Exercise instructions:
Copy every one of the following records word for word, keeping each line as it stands.
** begin **
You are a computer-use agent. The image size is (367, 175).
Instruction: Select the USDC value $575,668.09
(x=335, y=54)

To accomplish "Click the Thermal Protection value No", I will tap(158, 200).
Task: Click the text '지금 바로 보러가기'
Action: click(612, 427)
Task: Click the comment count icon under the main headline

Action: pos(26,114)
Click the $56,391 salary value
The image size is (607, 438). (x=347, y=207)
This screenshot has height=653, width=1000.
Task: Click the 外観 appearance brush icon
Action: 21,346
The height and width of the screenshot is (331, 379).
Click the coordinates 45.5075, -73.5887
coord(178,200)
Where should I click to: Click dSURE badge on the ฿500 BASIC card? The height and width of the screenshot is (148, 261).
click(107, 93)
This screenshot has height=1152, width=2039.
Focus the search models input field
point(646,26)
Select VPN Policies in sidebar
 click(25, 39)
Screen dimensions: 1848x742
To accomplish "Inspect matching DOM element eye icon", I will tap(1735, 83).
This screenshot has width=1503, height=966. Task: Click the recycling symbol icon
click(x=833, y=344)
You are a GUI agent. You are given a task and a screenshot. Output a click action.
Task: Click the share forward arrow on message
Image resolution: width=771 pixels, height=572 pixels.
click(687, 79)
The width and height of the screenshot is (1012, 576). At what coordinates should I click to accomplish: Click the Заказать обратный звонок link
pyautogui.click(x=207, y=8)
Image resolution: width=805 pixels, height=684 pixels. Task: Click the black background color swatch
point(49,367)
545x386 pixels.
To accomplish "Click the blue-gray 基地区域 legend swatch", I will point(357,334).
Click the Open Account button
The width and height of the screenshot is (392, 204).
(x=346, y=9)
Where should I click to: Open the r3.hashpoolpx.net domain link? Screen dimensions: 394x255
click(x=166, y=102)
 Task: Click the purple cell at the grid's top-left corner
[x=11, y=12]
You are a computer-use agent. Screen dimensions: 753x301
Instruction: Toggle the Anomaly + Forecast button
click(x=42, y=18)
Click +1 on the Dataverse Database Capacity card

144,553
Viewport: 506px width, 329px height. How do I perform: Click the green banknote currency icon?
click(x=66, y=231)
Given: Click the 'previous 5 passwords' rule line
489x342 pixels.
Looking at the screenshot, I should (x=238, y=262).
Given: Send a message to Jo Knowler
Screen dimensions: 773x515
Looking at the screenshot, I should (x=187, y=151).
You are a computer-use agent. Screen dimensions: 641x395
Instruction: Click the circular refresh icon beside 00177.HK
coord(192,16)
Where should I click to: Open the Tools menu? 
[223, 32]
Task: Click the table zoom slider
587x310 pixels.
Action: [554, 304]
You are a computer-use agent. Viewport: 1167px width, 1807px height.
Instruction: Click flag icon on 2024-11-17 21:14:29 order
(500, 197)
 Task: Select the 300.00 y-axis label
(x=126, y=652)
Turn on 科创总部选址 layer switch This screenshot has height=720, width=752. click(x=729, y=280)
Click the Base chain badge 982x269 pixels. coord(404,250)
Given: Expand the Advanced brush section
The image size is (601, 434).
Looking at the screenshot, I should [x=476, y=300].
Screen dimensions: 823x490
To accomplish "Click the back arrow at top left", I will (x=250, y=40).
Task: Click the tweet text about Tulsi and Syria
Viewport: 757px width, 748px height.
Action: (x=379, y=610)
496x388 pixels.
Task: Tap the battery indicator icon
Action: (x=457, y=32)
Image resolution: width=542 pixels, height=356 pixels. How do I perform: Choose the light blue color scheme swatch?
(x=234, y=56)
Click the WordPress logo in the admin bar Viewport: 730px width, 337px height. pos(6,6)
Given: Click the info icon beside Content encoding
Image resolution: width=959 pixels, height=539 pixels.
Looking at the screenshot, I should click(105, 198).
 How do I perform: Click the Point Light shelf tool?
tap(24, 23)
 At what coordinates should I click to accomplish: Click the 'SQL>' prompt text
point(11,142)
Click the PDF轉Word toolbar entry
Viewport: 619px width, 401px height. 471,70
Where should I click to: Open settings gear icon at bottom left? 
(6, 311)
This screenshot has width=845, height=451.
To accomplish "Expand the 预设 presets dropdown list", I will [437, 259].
** end **
Correct output:
You are a computer-use agent. The image size is (367, 175).
Instruction: Select the USDC value $575,668.09
(x=335, y=54)

To accomplish "Click the Thermal Protection value No", I will tap(158, 200).
Task: Click the text '지금 바로 보러가기'
Action: click(612, 427)
Task: Click the comment count icon under the main headline

Action: pos(26,114)
Click the $56,391 salary value
The image size is (607, 438). (x=347, y=207)
This screenshot has height=653, width=1000.
Task: Click the 外観 appearance brush icon
Action: 21,346
The height and width of the screenshot is (331, 379).
Click the coordinates 45.5075, -73.5887
coord(178,200)
Where should I click to: Click dSURE badge on the ฿500 BASIC card? The height and width of the screenshot is (148, 261).
click(107, 93)
This screenshot has height=1152, width=2039.
Focus the search models input field
point(646,26)
Select VPN Policies in sidebar
 click(25, 39)
Screen dimensions: 1848x742
To accomplish "Inspect matching DOM element eye icon", I will tap(1735, 83).
This screenshot has width=1503, height=966. Task: Click the recycling symbol icon
click(x=833, y=344)
You are a GUI agent. You are given a task and a screenshot. Output a click action.
Task: Click the share forward arrow on message
Image resolution: width=771 pixels, height=572 pixels.
click(687, 79)
The width and height of the screenshot is (1012, 576). At what coordinates should I click to accomplish: Click the Заказать обратный звонок link
pyautogui.click(x=207, y=8)
Image resolution: width=805 pixels, height=684 pixels. Task: Click the black background color swatch
point(49,367)
545x386 pixels.
To accomplish "Click the blue-gray 基地区域 legend swatch", I will point(357,334).
Click the Open Account button
The width and height of the screenshot is (392, 204).
(x=346, y=9)
Where should I click to: Open the r3.hashpoolpx.net domain link? Screen dimensions: 394x255
click(x=166, y=102)
 Task: Click the purple cell at the grid's top-left corner
[x=11, y=12]
You are a computer-use agent. Screen dimensions: 753x301
Instruction: Toggle the Anomaly + Forecast button
click(x=42, y=18)
Click +1 on the Dataverse Database Capacity card

144,553
Viewport: 506px width, 329px height. How do I perform: Click the green banknote currency icon?
click(x=66, y=231)
Given: Click the 'previous 5 passwords' rule line
489x342 pixels.
Looking at the screenshot, I should (x=238, y=262).
Given: Send a message to Jo Knowler
Screen dimensions: 773x515
Looking at the screenshot, I should (x=187, y=151).
You are a computer-use agent. Screen dimensions: 641x395
Instruction: Click the circular refresh icon beside 00177.HK
coord(192,16)
Where should I click to: Open the Tools menu? 
[223, 32]
Task: Click the table zoom slider
587x310 pixels.
Action: [554, 304]
You are a computer-use agent. Viewport: 1167px width, 1807px height.
Instruction: Click flag icon on 2024-11-17 21:14:29 order
(500, 197)
 Task: Select the 300.00 y-axis label
(x=126, y=652)
Turn on 科创总部选址 layer switch This screenshot has height=720, width=752. click(x=729, y=280)
Click the Base chain badge 982x269 pixels. coord(404,250)
Given: Expand the Advanced brush section
The image size is (601, 434).
Looking at the screenshot, I should [x=476, y=300].
Screen dimensions: 823x490
To accomplish "Click the back arrow at top left", I will (x=250, y=40).
Task: Click the tweet text about Tulsi and Syria
Viewport: 757px width, 748px height.
Action: (x=379, y=610)
496x388 pixels.
Task: Tap the battery indicator icon
Action: (x=457, y=32)
Image resolution: width=542 pixels, height=356 pixels. How do I perform: Choose the light blue color scheme swatch?
(x=234, y=56)
Click the WordPress logo in the admin bar Viewport: 730px width, 337px height. pos(6,6)
Given: Click the info icon beside Content encoding
Image resolution: width=959 pixels, height=539 pixels.
Looking at the screenshot, I should click(105, 198).
 How do I perform: Click the Point Light shelf tool?
tap(24, 23)
 At what coordinates should I click to accomplish: Click the 'SQL>' prompt text
point(11,142)
Click the PDF轉Word toolbar entry
Viewport: 619px width, 401px height. 471,70
Where should I click to: Open settings gear icon at bottom left? 
(6, 311)
This screenshot has width=845, height=451.
To accomplish "Expand the 预设 presets dropdown list", I will [437, 259].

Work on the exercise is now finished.